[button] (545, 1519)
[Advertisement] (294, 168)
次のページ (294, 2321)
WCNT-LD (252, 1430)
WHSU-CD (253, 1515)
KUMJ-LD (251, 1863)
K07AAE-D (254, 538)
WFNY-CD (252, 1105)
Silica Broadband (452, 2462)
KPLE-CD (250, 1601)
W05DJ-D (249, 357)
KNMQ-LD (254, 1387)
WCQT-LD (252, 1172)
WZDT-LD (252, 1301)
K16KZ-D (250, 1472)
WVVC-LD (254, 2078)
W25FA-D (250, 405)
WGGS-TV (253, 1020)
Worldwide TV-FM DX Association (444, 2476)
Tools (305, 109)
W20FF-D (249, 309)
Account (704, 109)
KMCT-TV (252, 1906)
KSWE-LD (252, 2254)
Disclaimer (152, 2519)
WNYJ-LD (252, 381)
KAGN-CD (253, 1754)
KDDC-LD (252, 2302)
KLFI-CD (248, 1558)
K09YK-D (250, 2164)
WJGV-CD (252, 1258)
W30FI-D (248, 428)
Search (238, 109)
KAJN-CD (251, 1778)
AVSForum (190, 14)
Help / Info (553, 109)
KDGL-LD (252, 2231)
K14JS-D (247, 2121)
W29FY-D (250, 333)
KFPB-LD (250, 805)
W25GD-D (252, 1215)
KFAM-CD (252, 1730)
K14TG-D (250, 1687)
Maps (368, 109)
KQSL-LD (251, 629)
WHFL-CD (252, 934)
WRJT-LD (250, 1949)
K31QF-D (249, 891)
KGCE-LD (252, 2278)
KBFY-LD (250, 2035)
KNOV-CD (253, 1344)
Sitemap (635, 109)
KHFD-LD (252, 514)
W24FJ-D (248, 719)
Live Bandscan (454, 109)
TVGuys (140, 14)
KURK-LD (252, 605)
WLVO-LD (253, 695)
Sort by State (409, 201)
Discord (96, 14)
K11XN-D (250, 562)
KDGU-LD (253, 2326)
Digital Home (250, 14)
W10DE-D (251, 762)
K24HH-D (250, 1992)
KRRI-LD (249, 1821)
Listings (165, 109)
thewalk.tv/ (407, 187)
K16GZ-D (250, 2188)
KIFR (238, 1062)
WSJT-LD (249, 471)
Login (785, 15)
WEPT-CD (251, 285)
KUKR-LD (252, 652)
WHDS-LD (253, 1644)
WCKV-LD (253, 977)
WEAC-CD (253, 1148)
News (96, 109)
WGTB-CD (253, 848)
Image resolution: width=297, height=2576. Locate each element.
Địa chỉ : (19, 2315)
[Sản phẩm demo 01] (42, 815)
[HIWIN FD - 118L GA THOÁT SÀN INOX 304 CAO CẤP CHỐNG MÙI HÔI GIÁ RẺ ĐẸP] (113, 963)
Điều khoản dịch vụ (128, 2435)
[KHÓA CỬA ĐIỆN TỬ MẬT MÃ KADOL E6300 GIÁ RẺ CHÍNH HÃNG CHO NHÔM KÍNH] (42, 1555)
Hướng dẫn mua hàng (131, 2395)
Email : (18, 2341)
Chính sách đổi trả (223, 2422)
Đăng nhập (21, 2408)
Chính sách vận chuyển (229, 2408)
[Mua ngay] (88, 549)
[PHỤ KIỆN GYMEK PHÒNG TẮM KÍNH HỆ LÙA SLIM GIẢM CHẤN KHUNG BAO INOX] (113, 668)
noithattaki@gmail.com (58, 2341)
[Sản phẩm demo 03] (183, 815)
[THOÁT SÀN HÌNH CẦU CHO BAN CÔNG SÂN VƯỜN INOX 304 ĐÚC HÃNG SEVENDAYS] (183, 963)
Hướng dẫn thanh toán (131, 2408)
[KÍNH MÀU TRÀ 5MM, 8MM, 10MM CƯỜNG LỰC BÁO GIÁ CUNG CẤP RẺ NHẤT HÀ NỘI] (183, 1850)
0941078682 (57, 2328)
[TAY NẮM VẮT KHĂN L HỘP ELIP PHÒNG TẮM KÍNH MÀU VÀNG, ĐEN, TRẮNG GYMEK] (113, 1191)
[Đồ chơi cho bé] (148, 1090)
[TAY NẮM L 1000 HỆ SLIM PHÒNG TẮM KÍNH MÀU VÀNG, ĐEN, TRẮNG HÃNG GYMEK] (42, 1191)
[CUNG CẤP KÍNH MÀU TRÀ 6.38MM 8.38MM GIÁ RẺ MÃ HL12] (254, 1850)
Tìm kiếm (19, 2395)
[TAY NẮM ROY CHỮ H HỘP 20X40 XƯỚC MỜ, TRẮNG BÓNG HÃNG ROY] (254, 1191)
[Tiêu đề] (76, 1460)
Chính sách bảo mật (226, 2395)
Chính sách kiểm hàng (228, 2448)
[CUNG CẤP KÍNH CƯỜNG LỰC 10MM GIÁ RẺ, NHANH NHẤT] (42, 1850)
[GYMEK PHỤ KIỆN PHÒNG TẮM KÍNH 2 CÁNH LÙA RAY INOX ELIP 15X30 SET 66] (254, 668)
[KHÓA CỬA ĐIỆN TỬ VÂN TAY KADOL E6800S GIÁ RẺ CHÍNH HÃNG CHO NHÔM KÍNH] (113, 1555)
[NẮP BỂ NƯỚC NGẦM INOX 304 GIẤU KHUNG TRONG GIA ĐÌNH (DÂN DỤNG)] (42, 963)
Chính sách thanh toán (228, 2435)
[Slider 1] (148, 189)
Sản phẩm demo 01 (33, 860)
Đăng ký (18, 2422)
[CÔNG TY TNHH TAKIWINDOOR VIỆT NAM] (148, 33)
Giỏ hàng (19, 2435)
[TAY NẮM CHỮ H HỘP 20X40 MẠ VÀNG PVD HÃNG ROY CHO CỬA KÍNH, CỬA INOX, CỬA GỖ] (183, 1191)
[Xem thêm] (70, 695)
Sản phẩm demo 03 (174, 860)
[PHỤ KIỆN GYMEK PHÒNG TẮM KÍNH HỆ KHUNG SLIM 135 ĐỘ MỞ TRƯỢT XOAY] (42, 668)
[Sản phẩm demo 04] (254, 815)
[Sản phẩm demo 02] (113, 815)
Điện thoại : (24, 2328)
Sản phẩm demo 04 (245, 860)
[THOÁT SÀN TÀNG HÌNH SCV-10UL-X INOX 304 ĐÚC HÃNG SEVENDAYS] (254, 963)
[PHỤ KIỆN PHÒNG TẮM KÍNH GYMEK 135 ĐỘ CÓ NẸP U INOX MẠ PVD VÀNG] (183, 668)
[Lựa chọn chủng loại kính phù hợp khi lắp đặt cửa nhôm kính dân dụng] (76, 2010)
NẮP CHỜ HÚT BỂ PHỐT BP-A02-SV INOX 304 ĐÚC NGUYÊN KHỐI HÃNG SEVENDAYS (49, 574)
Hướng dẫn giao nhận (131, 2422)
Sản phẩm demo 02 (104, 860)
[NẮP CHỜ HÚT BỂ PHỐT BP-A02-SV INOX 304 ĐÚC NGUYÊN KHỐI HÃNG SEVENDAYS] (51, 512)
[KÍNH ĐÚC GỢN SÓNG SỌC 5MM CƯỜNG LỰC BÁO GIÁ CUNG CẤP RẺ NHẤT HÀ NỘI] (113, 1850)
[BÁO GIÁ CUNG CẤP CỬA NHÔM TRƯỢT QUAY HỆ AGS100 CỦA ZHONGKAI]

# # #

__REQUIREMENT__: In the entries above, find the line with "KDDC-LD (252, 2302)" and the line with "K31QF-D (249, 891)", then set down exactly those two and every line between them, nothing else.

__TASK OUTPUT__:
KDDC-LD (252, 2302)
KLFI-CD (248, 1558)
K09YK-D (250, 2164)
WJGV-CD (252, 1258)
W30FI-D (248, 428)
Search (238, 109)
KAJN-CD (251, 1778)
AVSForum (190, 14)
Help / Info (553, 109)
KDGL-LD (252, 2231)
K14JS-D (247, 2121)
W29FY-D (250, 333)
KFPB-LD (250, 805)
W25GD-D (252, 1215)
KFAM-CD (252, 1730)
K14TG-D (250, 1687)
Maps (368, 109)
KQSL-LD (251, 629)
WHFL-CD (252, 934)
WRJT-LD (250, 1949)
K31QF-D (249, 891)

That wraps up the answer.